**Task details:** Give the items below as a Markdown table with the columns Row and Line, one numbered row per line of text, skipping blank lines and leaving out the pictures.

**Dataset rows:**
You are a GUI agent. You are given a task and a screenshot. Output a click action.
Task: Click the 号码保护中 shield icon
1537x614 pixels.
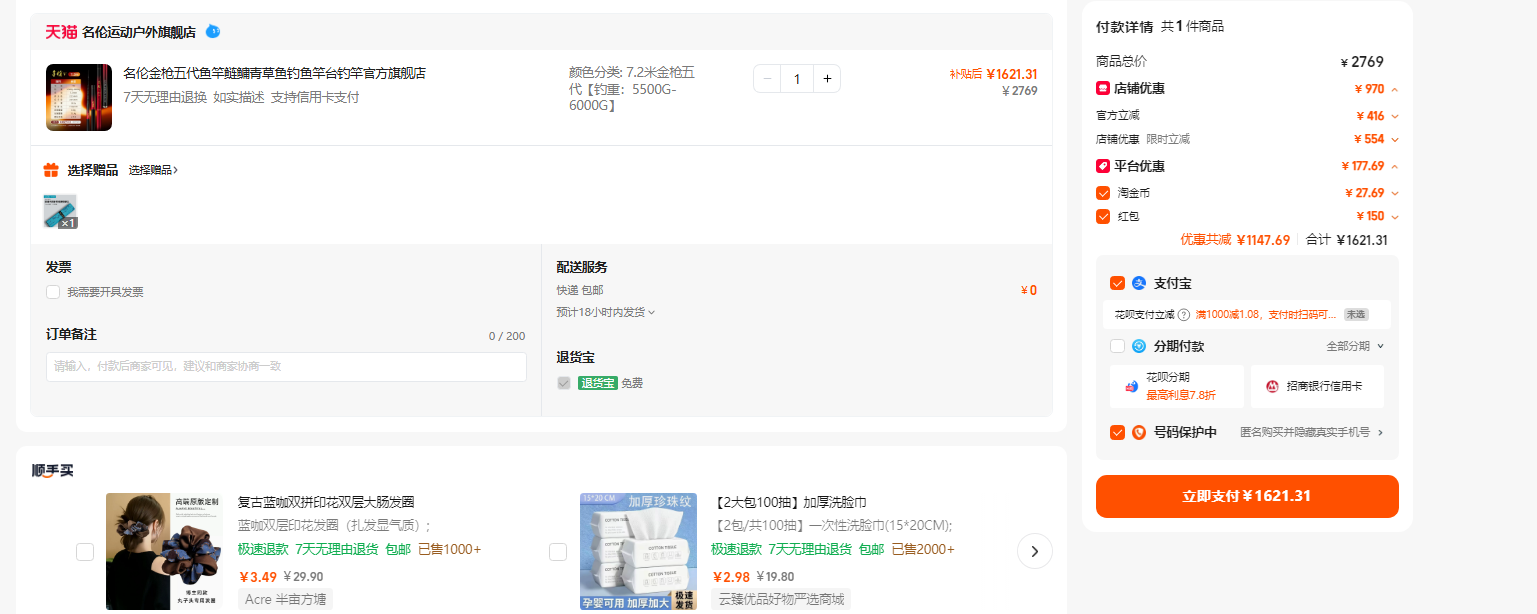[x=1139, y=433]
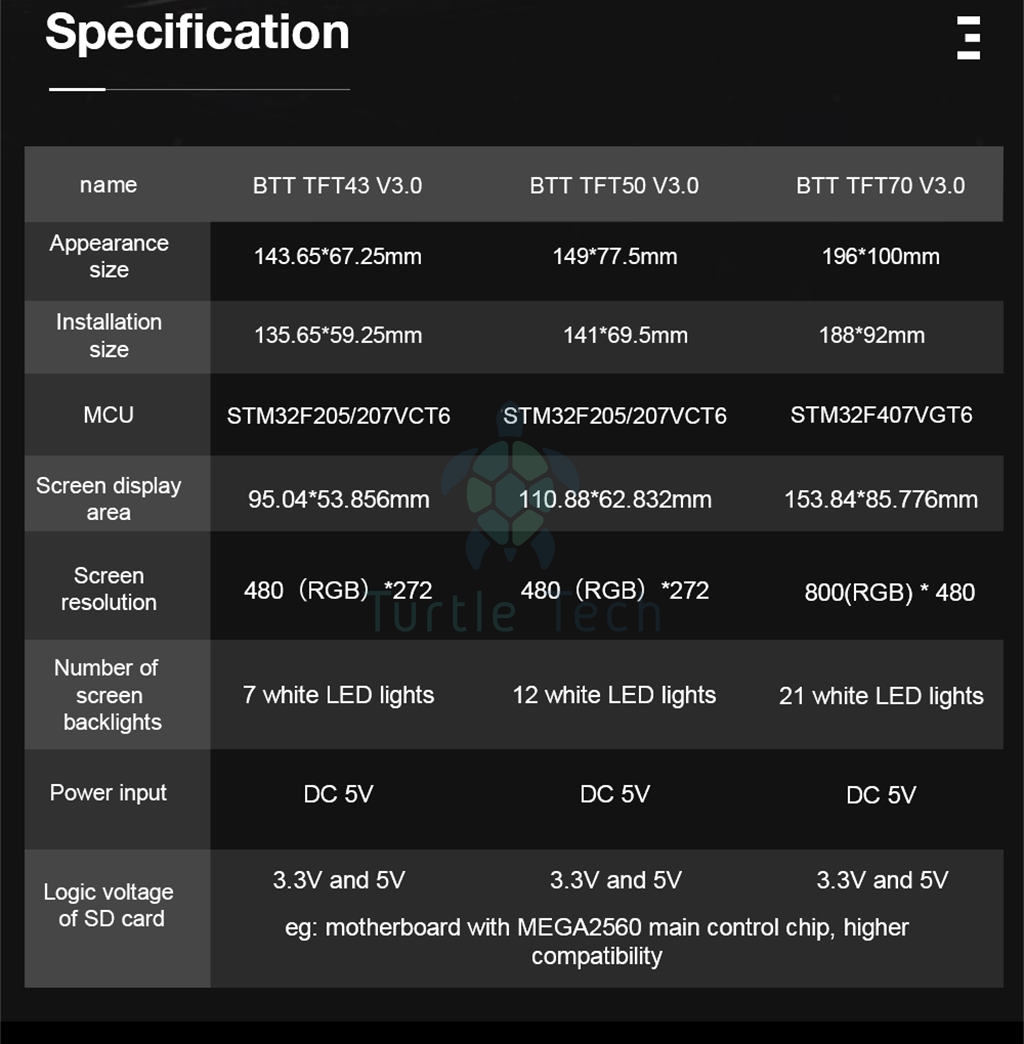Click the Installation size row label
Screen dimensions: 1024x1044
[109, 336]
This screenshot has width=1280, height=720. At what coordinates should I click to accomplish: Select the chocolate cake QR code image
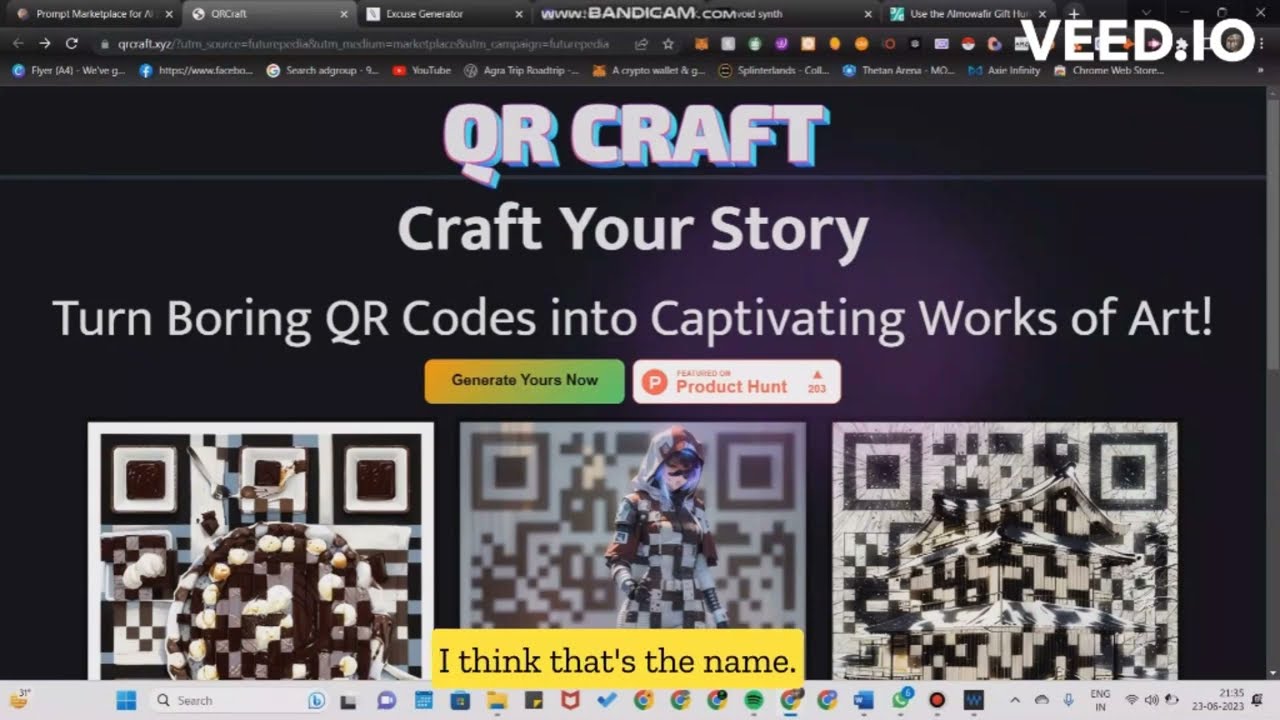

**The output:**
| Row | Line |
|---|---|
| 1 | You are a GUI agent. You are given a task and a screenshot. Output a click action. |
| 2 | Task: Click the 号码保护中 shield icon |
| 3 | 1537x614 pixels. |
| 4 | [x=1139, y=433] |
| 5 | Click the Installation size row label |
| 6 | Screen dimensions: 1024x1044 |
| 7 | [109, 336] |
| 8 | This screenshot has width=1280, height=720. At what coordinates should I click to accomplish: Select the chocolate cake QR code image |